Commémoration du 8 mai 1945 : antifasciste et anti-impérialiste !

Publié le 8 Mai 2018

Commémoration du 8 mai 1945 : antifasciste et anti-impérialiste !

Discours prononcé à l'occasion du rassemblement de la JC 67 pour commémorer la Journée du 8 mai 1945 :

 

Nous sommes rassemblés aujourd’hui à l’occasion des commémorations du 8 mai 1945. Cette journée se veut la célébration de la victoire des Alliés sur l’Allemagne nazie. Mais pour les communistes, il s’agit d’aller au-delà des commémorations traditionnelles stériles, de critiquer l’histoire officielle et relever ses oublis. Aux commémorations à caractère militariste de cette journée, nous y opposons la dimension populaire, la dimension de classe de la victoire sur le nazi-fascisme. Aux célébrations de la France « libérée », nous rajoutons la commémoration des massacres que cette même France « libérée » a perpétré le jour même en Algérie sur les peuples qu’elle refusait de libérer, par une réaffirmation violente de son caractère colonialiste.

La victoire du 8 mai est surtout une histoire de résistance de la classe prolétaire, une histoire qui a commencé bien avant la guerre mondiale, dès l’installation des régimes nazi-fascistes. Le prolétariat et ses organisations dénonçaient depuis les années 20 le lien indissoluble entre le tournant autoritaire fasciste et le besoin de survie des bourgeoisies nationales. Ainsi, Antonio Gramsci relevait la mascarade du prétendu projet révolutionnaire fasciste, et définissait celui-ci comme un simple « subversivisme réactionnaire », comme une continuation de la politique libérale à coups de revolver et de mitrailleuse.
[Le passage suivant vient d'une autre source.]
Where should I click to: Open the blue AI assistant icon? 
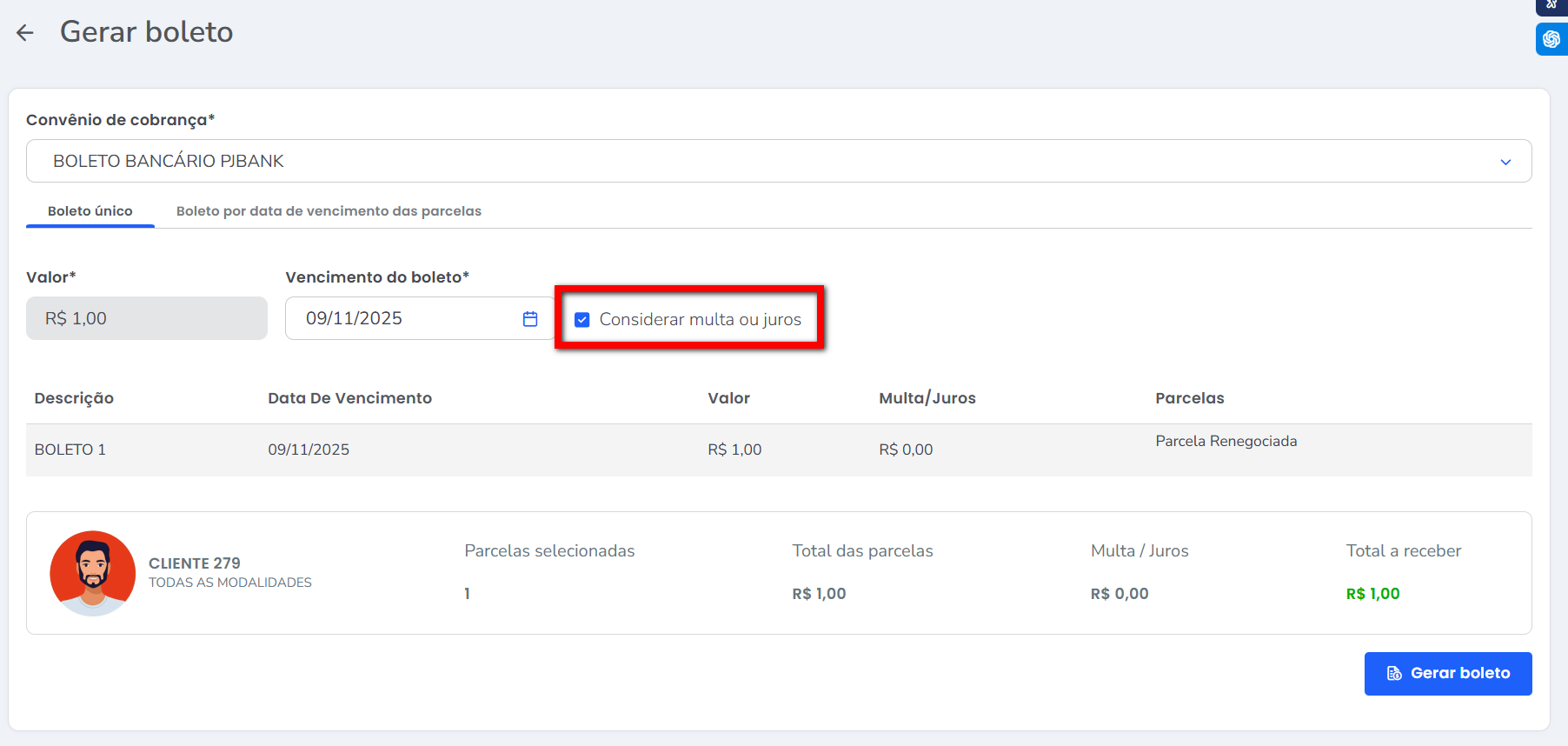pos(1551,39)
De la même manière, Clara Zetkin démasquait le fascisme comme étant un châtiment infligé au prolétariat pour le punir des expériences révolutionnaires des années 1918-1921, pour l’empêcher de relever la tête à nouveau et entraver les vagues insurrectionnelles lancées par l’Internationale Communiste.

L’analyse des communistes a été confirmée par l’expérience historique des régimes nazi-fascistes. Lorsque Mussolini et Hitler, mais aussi Pétain et Franco, ont été mis à la tête de leurs Etats par les bourgeoisies respectives, leurs premières mesures ont été dirigées contre le prolétariat et leurs organisations : arrestations, meurtres d’Etat, exils, dissolutions de partis, de syndicats, de journaux, de Maisons du peuple. Sous les régimes nazi-fascistes, la bourgeoisie n’a jamais été aussi libre d’exploiter les ouvriers et les paysans. L’embrigadement des travailleurs dans le système corporatif et la mise en place du système à syndicat unique se voulaient une réconciliation de classe dans le cadre de la « troisième voie » fasciste, mais n’ont finalement fait que les intérêts du patronat. Celui-ci a pu jouir de la plus grande liberté de rallonger les journées de travail, de baisser les salaires, de licencier. Il a pu disposer de mesures d’isolement social et de répression des chômeurs. N’oublions pas non plus que les fascismes ont continué la politique coloniale inaugurée par les libéraux et atteignant au XIXème siècle le stade impérialiste le plus violent au service des monopoles capitalistes. Et que cette politique coloniale a été justifiée par une pensée raciste intrinsèque au fascisme, permettant les horreurs des massacres ethniques et du génocide des populations juives.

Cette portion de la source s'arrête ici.